Your original point about the death of amateurism can be made about most sports. In the 60's-70's there were pros and amateurs (some sports of course having no pro outlet). By the late 60's-early 70's the Olympic movement was turning a blind eye to so-called under-the-table payments by federations and manufacturers. In the 70's they made those payments official. In the 80's the Olympics "went pro" by inviting major pro sports such as basketball, hockey, tennis. This was an effort on the part of the IOC to monopolize sport and become the world's premier elite sporting brand. It was also a complete sell-out of the Olympic ideal and principles.

The dominos tumbled quickly after that. Pro level national programs, $million medal incentives, state doping programs, the death of amateurism. The modern Olympic movement lasted about 80 years and devoured its young.

Cycling was swept up in the same trend. But cycling had a unique history as perhaps the world's only professional extreme endurance sport. Apocryphal tales of doping were always a part of its lore.
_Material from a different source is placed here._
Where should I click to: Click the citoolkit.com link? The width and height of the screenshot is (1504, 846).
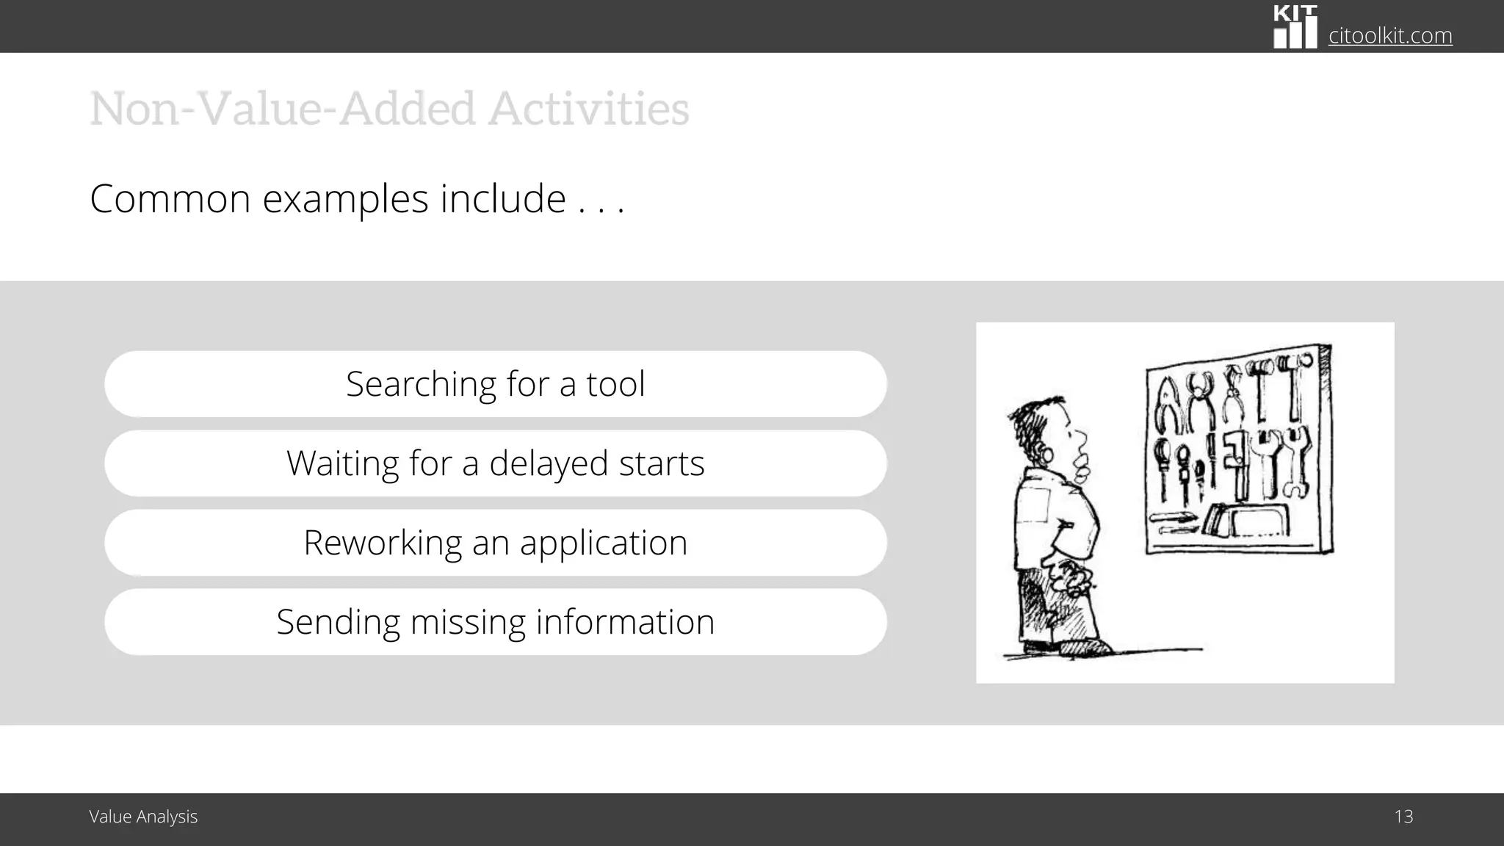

When doping swept the world of sport in the 70's, cycling's unique sporting requirements of both power and endurance = fertile ground for PED's of all kinds. Etc etc.

The corruption of the IOC (and the UCI) leads to the corruption of sport as it becomes a manipulated gladiatorial spectacle. Having gorged on this spectacle and manipulation, the public becomes ill, and opinion about PED's is also a reflection of that.

Lovers of cycling hate all this bullshyte, but they set it all aside and love it anyway as they know the feeling of the sporting ideal that inspired them in their youth, and know that it continues to inspire their favorite riders as they follow their dreams in an imperfect world that is not of their own making.
 
FoxxyBrown1111 said:
Delgado and probencid changed everything. That was the 1st scandal really overshadowing the TdF.
After Festina everybody found out the truth and of course were disillusioned.

And if this one poster who tells us we are all idiots and should leave because we are so naive, then it wont take long that he and his drug addicted mates are alone. No TV, no money, no nothing.

The small brains of pipo from the inner circle (like forty four) don´t see that they bite the hand that feeds them. And worse, they think they are so much clever than the average person. A bad combination, a self-destructional thinking...

P.S.: And of the words he uses it seems it makes him real annoyed that pipo wake up, so no more secret doping and to take fans for a fool. Must be real hurting.

FYI, FourtyFour is a chunky Cat 3 crit monkey in SoCal who injects himself with 'roids just to keep from getting dropped in flat Cat 3 crits.